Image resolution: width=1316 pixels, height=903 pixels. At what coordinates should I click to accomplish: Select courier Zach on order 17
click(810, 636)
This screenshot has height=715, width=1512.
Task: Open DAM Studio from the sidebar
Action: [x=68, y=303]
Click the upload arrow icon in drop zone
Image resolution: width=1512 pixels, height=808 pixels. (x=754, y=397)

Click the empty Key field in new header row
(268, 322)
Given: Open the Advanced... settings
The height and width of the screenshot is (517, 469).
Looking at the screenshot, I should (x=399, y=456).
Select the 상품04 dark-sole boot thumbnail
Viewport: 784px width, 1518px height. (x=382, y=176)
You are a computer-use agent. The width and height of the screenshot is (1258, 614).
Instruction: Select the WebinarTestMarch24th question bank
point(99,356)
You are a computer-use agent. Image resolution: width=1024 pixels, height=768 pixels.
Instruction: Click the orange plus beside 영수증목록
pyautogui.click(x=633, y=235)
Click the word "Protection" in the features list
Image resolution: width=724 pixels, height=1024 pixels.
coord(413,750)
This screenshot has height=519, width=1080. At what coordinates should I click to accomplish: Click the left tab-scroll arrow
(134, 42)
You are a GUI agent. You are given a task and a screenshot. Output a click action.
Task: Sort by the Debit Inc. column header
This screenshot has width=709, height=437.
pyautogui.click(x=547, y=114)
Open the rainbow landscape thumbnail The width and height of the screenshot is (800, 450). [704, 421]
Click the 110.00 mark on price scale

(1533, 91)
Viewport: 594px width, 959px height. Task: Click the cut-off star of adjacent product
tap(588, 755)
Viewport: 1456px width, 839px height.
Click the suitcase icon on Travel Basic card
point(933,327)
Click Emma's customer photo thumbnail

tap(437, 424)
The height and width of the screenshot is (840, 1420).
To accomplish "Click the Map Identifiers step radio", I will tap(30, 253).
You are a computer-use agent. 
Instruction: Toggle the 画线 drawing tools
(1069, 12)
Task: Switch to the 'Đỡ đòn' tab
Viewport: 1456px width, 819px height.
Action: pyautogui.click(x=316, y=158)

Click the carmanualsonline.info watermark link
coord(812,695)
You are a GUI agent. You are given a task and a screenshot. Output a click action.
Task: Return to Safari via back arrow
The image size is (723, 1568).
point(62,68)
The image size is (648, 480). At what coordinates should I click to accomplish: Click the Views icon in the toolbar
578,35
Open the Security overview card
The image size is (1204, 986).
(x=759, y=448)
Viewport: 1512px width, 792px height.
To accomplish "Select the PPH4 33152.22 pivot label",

# # # # # # #

**To do**
Give the data again in full, exactly.

**Exercise result**
Image resolution: width=1316 pixels, height=903 pixels. At what coordinates should I click to accomplish: Select courier Zach on order 17
click(810, 636)
This screenshot has height=715, width=1512.
Task: Open DAM Studio from the sidebar
Action: [x=68, y=303]
Click the upload arrow icon in drop zone
Image resolution: width=1512 pixels, height=808 pixels. (x=754, y=397)

Click the empty Key field in new header row
(268, 322)
Given: Open the Advanced... settings
The height and width of the screenshot is (517, 469).
Looking at the screenshot, I should (x=399, y=456).
Select the 상품04 dark-sole boot thumbnail
Viewport: 784px width, 1518px height. (x=382, y=176)
You are a computer-use agent. The width and height of the screenshot is (1258, 614).
Instruction: Select the WebinarTestMarch24th question bank
point(99,356)
You are a computer-use agent. Image resolution: width=1024 pixels, height=768 pixels.
Instruction: Click the orange plus beside 영수증목록
pyautogui.click(x=633, y=235)
Click the word "Protection" in the features list
Image resolution: width=724 pixels, height=1024 pixels.
coord(413,750)
This screenshot has height=519, width=1080. At what coordinates should I click to accomplish: Click the left tab-scroll arrow
(134, 42)
You are a GUI agent. You are given a task and a screenshot. Output a click action.
Task: Sort by the Debit Inc. column header
This screenshot has width=709, height=437.
pyautogui.click(x=547, y=114)
Open the rainbow landscape thumbnail The width and height of the screenshot is (800, 450). [704, 421]
Click the 110.00 mark on price scale

(1533, 91)
Viewport: 594px width, 959px height. Task: Click the cut-off star of adjacent product
tap(588, 755)
Viewport: 1456px width, 839px height.
Click the suitcase icon on Travel Basic card
point(933,327)
Click Emma's customer photo thumbnail

tap(437, 424)
The height and width of the screenshot is (840, 1420).
To accomplish "Click the Map Identifiers step radio", I will tap(30, 253).
You are a computer-use agent. 
Instruction: Toggle the 画线 drawing tools
(1069, 12)
Task: Switch to the 'Đỡ đòn' tab
Viewport: 1456px width, 819px height.
Action: pyautogui.click(x=316, y=158)

Click the carmanualsonline.info watermark link
coord(812,695)
You are a GUI agent. You are given a task and a screenshot. Output a click action.
Task: Return to Safari via back arrow
The image size is (723, 1568).
point(62,68)
The image size is (648, 480). At what coordinates should I click to accomplish: Click the Views icon in the toolbar
578,35
Open the Security overview card
The image size is (1204, 986).
(x=759, y=448)
Viewport: 1512px width, 792px height.
To accomplish "Select the PPH4 33152.22 pivot label",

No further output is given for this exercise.